Com base no laudo do Instituto Médico-Legal (IML), divulgado no início da tarde de ontem, o secretário estadual de Segurança Pública, coronel Josias Quintal, ofereceu uma recompensa de R$ 10 mil a quem der informações sobre o assassino do menino Gabriel Barros dos Santos, de 6 anos. De acordo com a polícia, o tiro que atingiu a criança foi disparado por traficantes do morro de São Carlos.
O laudo do IML revela que o disparo foi feito de uma pistola, cujo calibre ainda está sendo avaliado, de cima para baixo, e a uma distância de aproximadamente 30 centímetros. Pelo resultado, está descartada a hipótese, segundo a secretaria, de o tiro ter partido do posto de policiamento atrás do complexo penitenciário Frei Caneca, vizinho ao morro.
Ainda conforme informações da Secretaria de Segurança, os seis policiais militares que estavam no posto no momento em que o menino foi baleado portavam oito fuzis e seis revólveres.

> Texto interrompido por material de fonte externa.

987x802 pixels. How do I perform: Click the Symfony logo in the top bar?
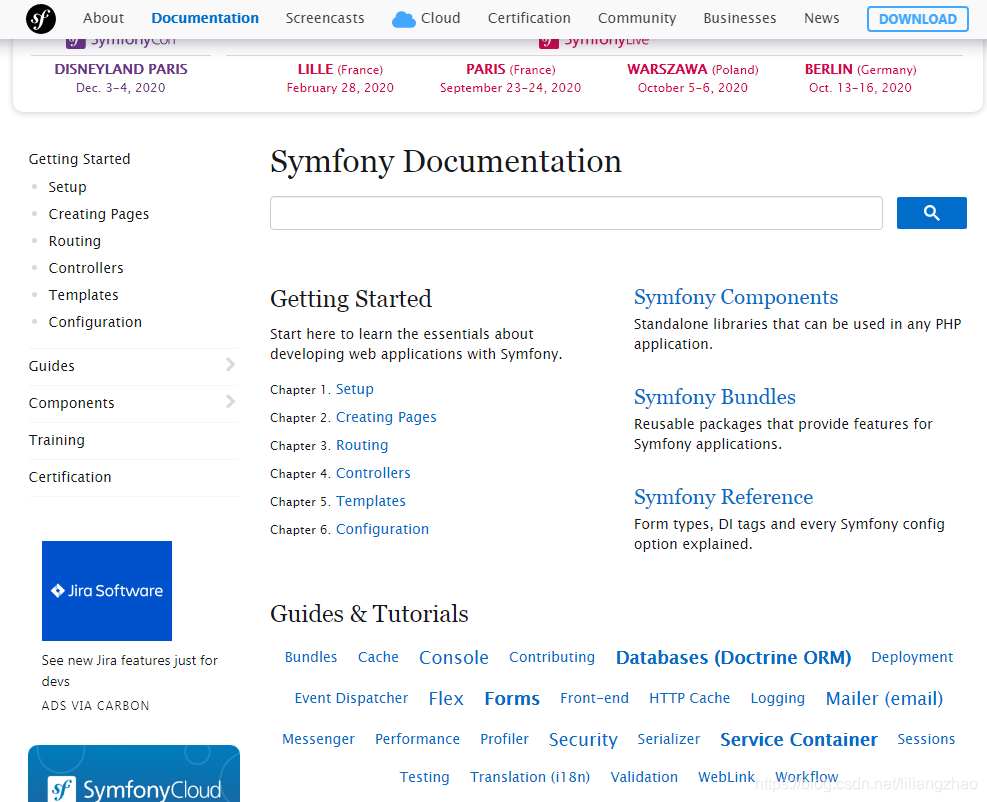40,18
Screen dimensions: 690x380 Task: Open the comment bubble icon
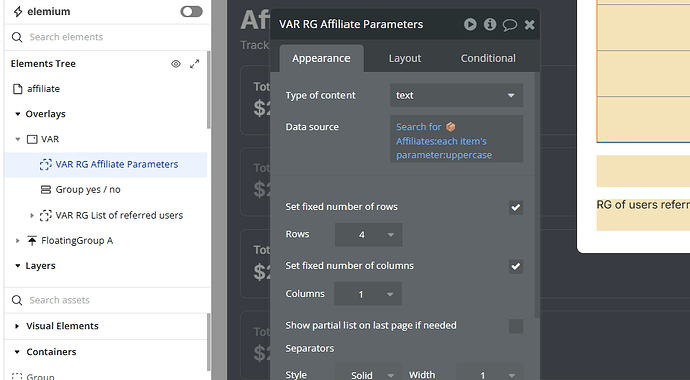click(x=510, y=25)
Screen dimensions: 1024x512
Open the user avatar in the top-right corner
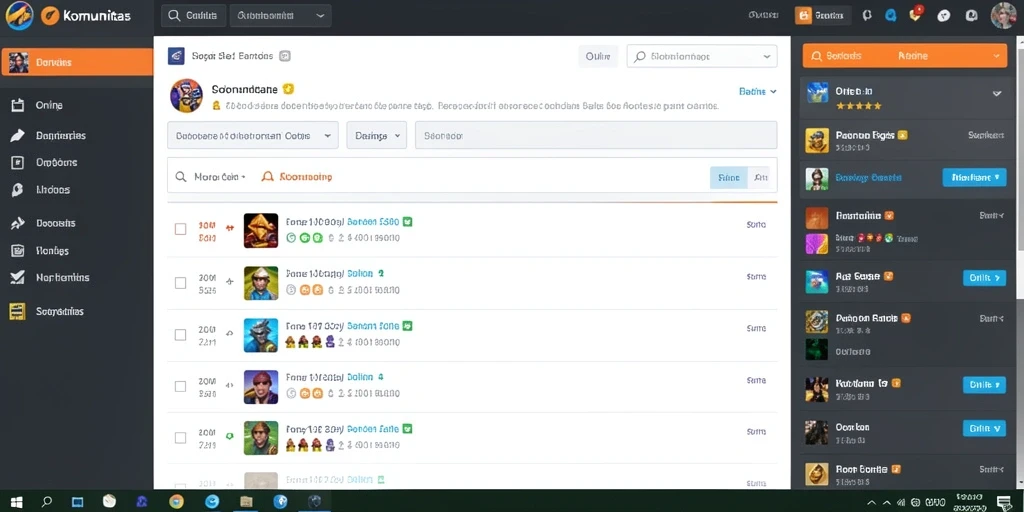tap(1003, 15)
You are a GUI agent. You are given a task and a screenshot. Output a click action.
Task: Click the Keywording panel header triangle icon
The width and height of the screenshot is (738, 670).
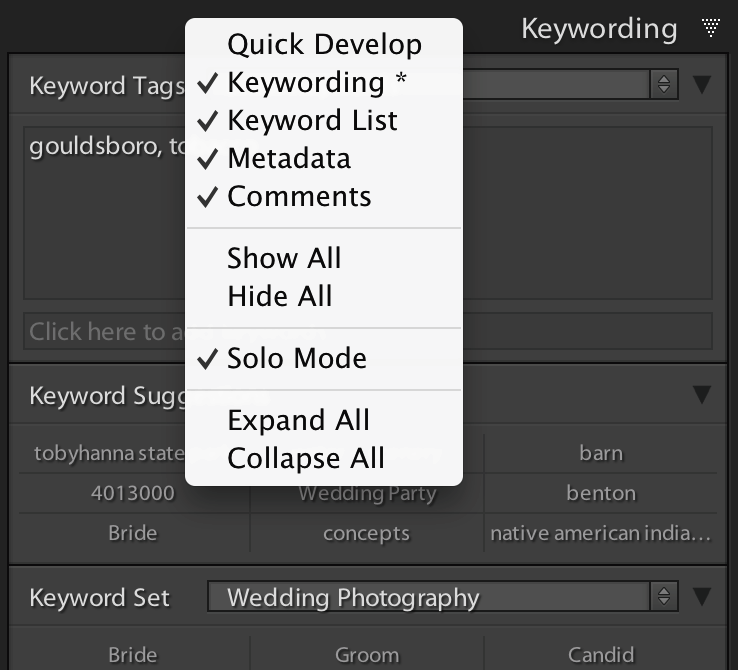[x=711, y=28]
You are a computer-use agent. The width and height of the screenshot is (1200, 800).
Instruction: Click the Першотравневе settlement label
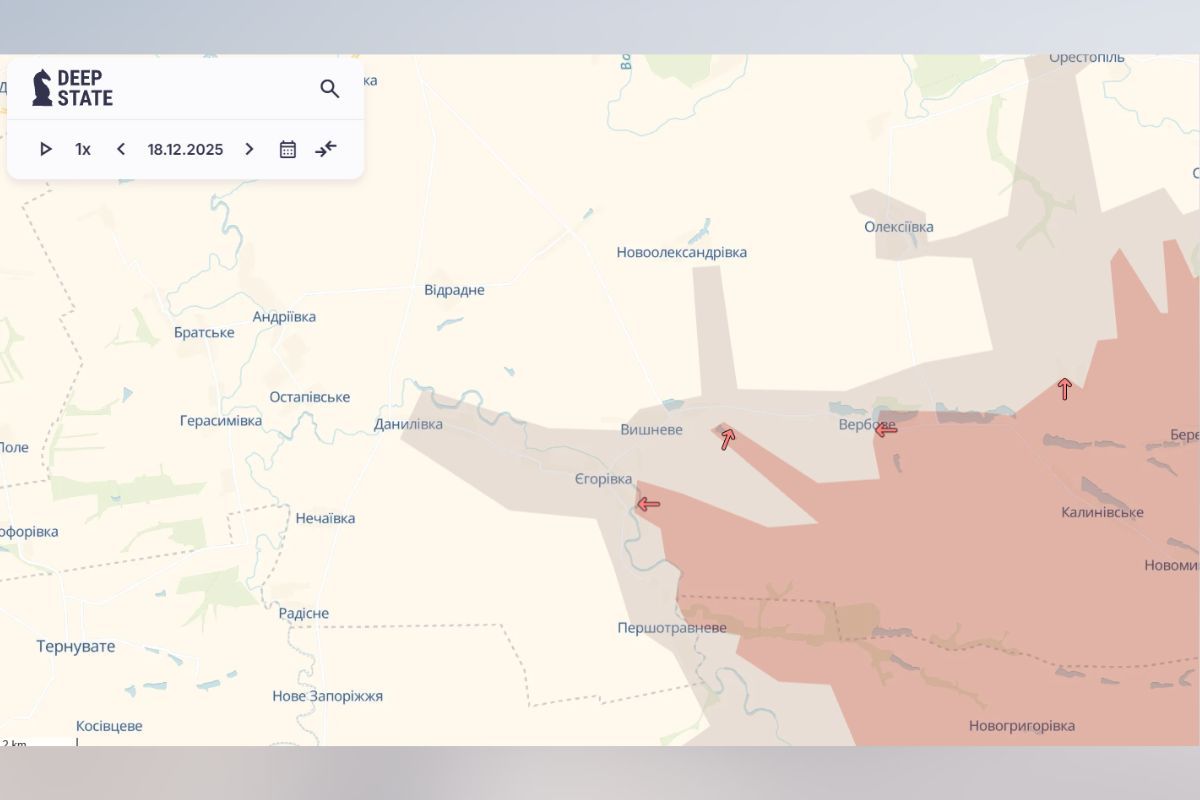(x=671, y=628)
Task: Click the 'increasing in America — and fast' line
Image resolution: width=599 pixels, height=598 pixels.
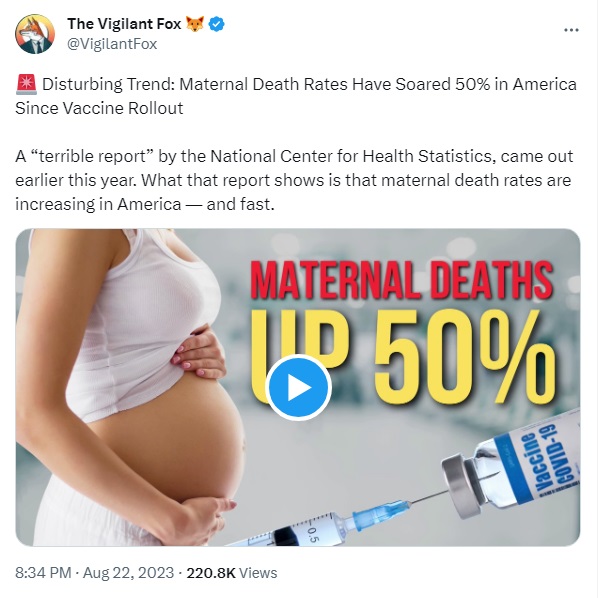Action: [145, 204]
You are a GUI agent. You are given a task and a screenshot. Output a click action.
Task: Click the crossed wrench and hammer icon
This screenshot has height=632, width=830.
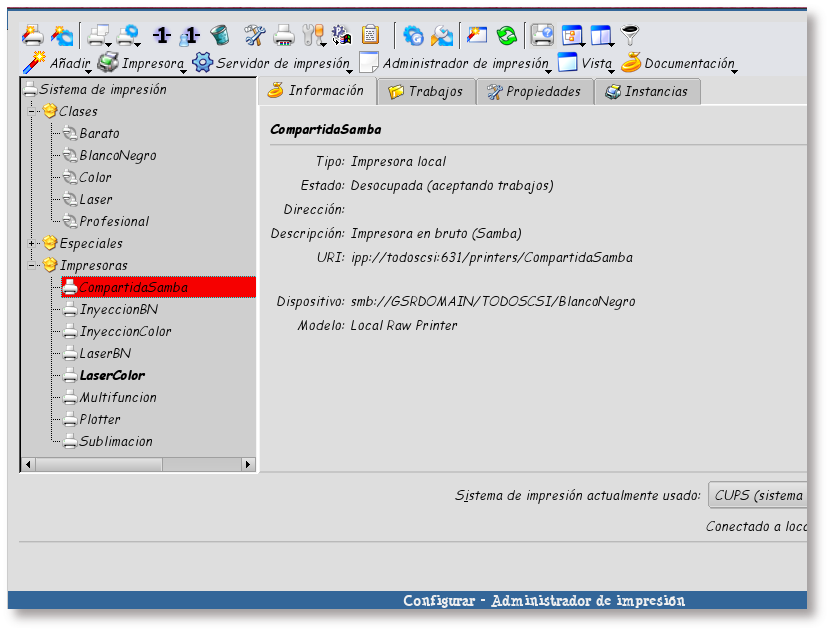255,36
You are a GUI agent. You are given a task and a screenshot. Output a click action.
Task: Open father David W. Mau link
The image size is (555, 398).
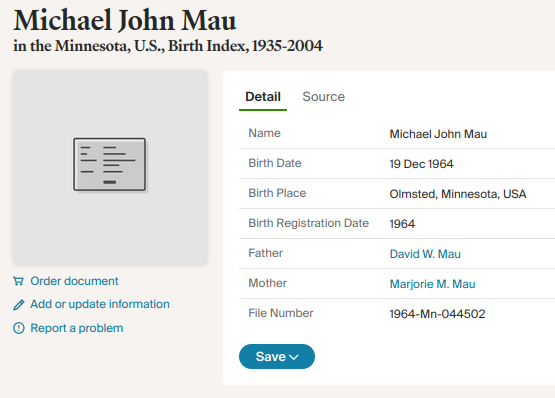(425, 254)
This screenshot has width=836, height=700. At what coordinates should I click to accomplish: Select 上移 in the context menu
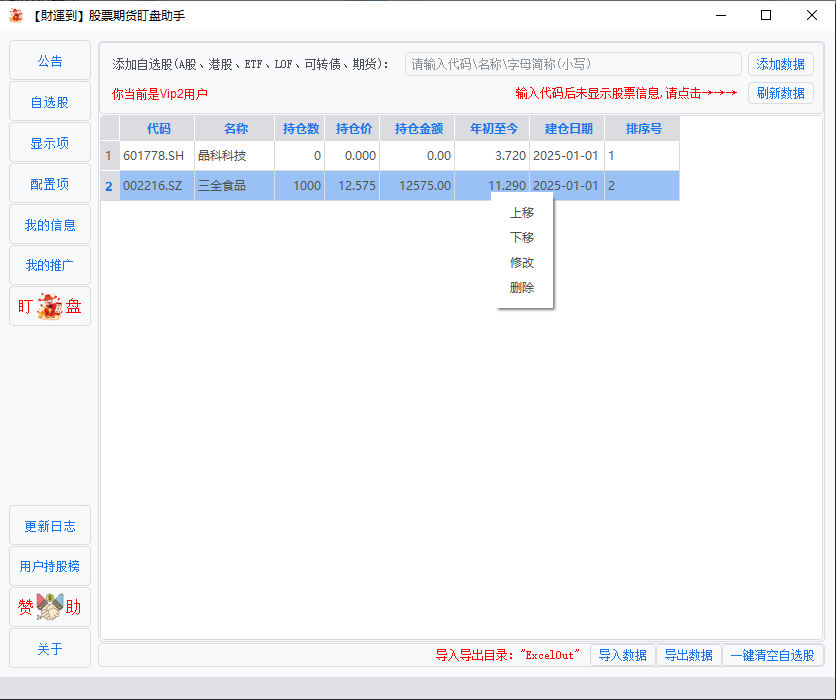tap(521, 212)
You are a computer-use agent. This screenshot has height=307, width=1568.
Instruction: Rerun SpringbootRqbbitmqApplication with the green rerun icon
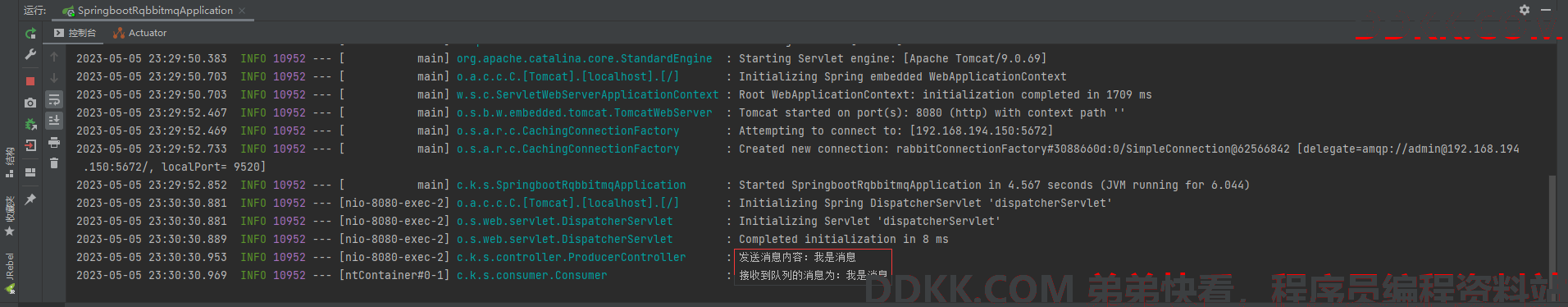point(30,34)
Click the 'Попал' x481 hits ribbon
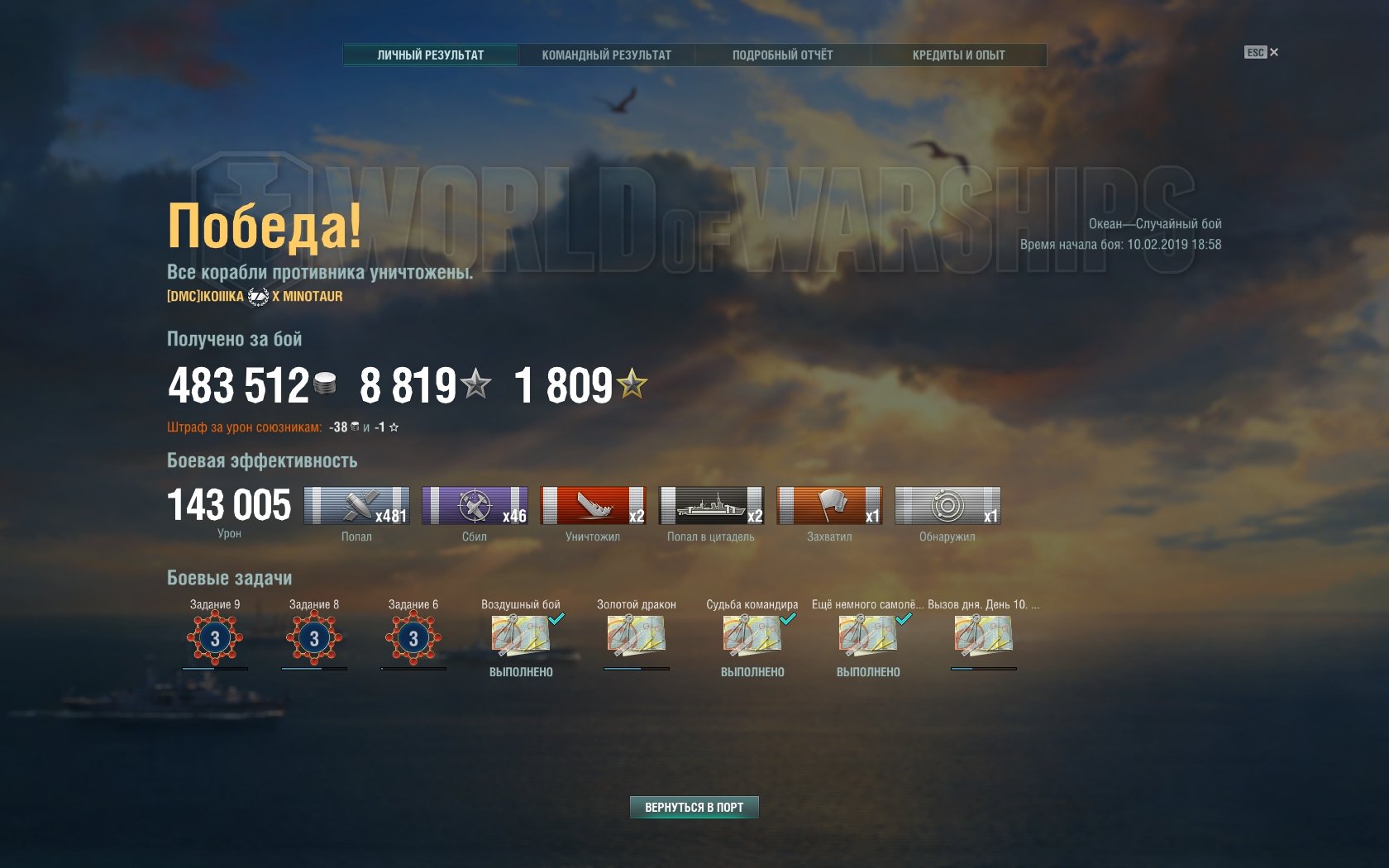Screen dimensions: 1389x868 click(356, 505)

A guarita fica a cerca de 40 metros abaixo do local onde a criança foi atingida, próximo a uma quadra de futebol. ‘‘Não havia nenhuma pistola com os policiais. Além disso, o tiro foi dado praticamente à queima-roupa, não poderia ter sido disparado por eles. A bala partiu dos traficantes do morro’’, afirmou o coronel Lenine de Freitas, subsecretário estadual de Segurança.
Anteontem, os dois sargentos e quatro soldados que estavam no posto foram levados para prestar depoimento e tiveram as armas apreendidas para perícia. De acordo com o subsecretário, eles voltarão a trabalhar normalmente em seus turnos. ‘‘Se houvesse algum indício de culpa, eles certamente seriam presos’’, completou.